Aisladas en las montañas que atraviesa el Levi's Pass nos dirigíamos al Abel Tasman National Park en el norte para alcanzar Motueka. Por la noche se acercó a nosotras un señor que se alojaba en el camping para darnos la noticia y recomendarnos que nos pusieramos en contacto con nuestras familias. No podíamos creerlo. Apenas 8 horas antes, un terremoto de epicentro poco profundo había causado una destrucción sin cuento. Las cifras eran provisionales pero el daño tremendo. A la mañana siguiente la televisión emitía constantes noticias y testimonios en directo de la tragedia. Las imágenes nos permitía reconocer los lugares que acabábamos de visitar. La torre de la catedral había caído, el centro financiero había sido golpeado de pleno a una hora de plena ocupación y actividad. Centenares de personas aun estaban atrapadas. Marquesinas caídas impedín el acceso a los locales comerciales, numerosos heridos eran evacuados. Los hospitales ya estaban saturados, habían llegado fuerzas especiales de Australia, Japón, Gran Bretaña y Estados Unidos. El alcalde, al frente del comité de emergencia instalado en el Centro de Arte, dirigía y daba cumplida información e instrucciones. Los equipos de rescate seguían trabajando después de medio día y toda la noche de un esfuerzo sobrehumano por rescatar a los atrapados. Mas tarde, ya se hablaba de mas de 300 desaparecidos y mas de 60 muertos. Las cifras seguían siendo provisionales. El parque se había convertido en campamento improvisado para los miles de personas que habían perdido su alojamiento. El 80 por ciento de la población no tenía agua pero en breve se iban a instalar 6 grandes depósitos en varios puntos de la ciudad. El suministro eléctrico se había restablecido en la zona mas afectada.

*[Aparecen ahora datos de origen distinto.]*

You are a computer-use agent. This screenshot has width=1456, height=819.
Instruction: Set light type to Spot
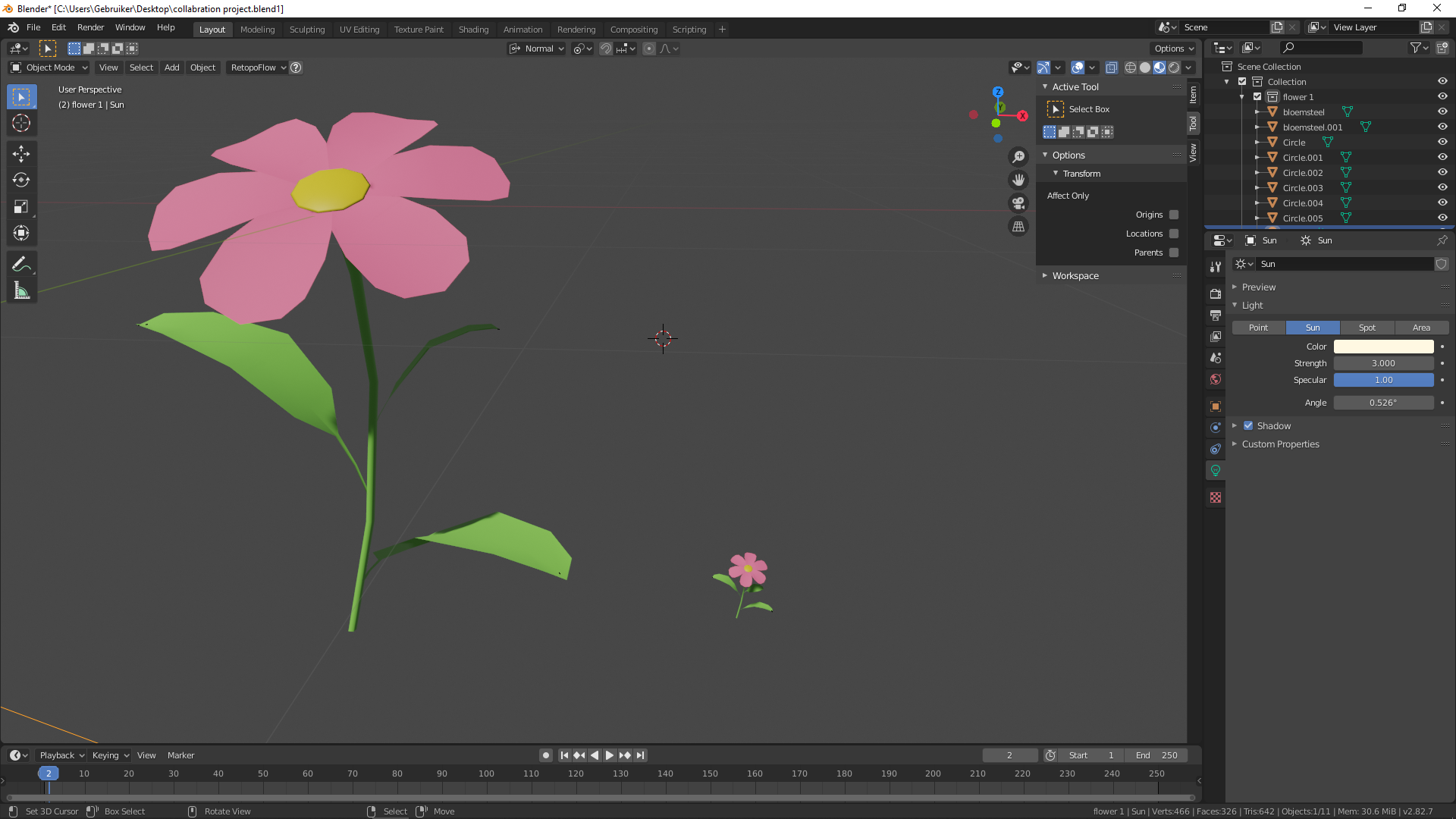point(1367,328)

Mi primera reacción fue: “No puede ser. No se lo merecen”, como si alguien lo mereciera. Los mensajes por televisión hacían hincapié en la capacidad de supervivencia, de esfuerzo, de solidaridad, ya demostrada. Los voluntarios superaban la capacidad de organizarlos a todos desde los puestos de mando. Las lágrimas de un miembro del equipo de rescate rompían de vez en cuando su narración. El primer ministro decía ante las cámaras : “ Esta prueba no es solo vuestra, es de toda Nueva Zelanda”.
Volvían a mi mente una y otra vez el simpático camarero que nos sirvió la cena, la recepcionista del hostal esforzándose en ofrecer la información o ayuda necesaria, el empleado de la agencia de alquiler de coches originario de las islas Fidji que manejaba con eficiencia y agilidad el taxi que recogía a los clientes al hotel y la contratación de los servicios, mientras atendía el teléfono y respondía a nuestras preguntas. El eco de los comunicados por megafonía de la central de bomberos vecina de nuestro hostal se amplificaba ahora en mi recuerdo.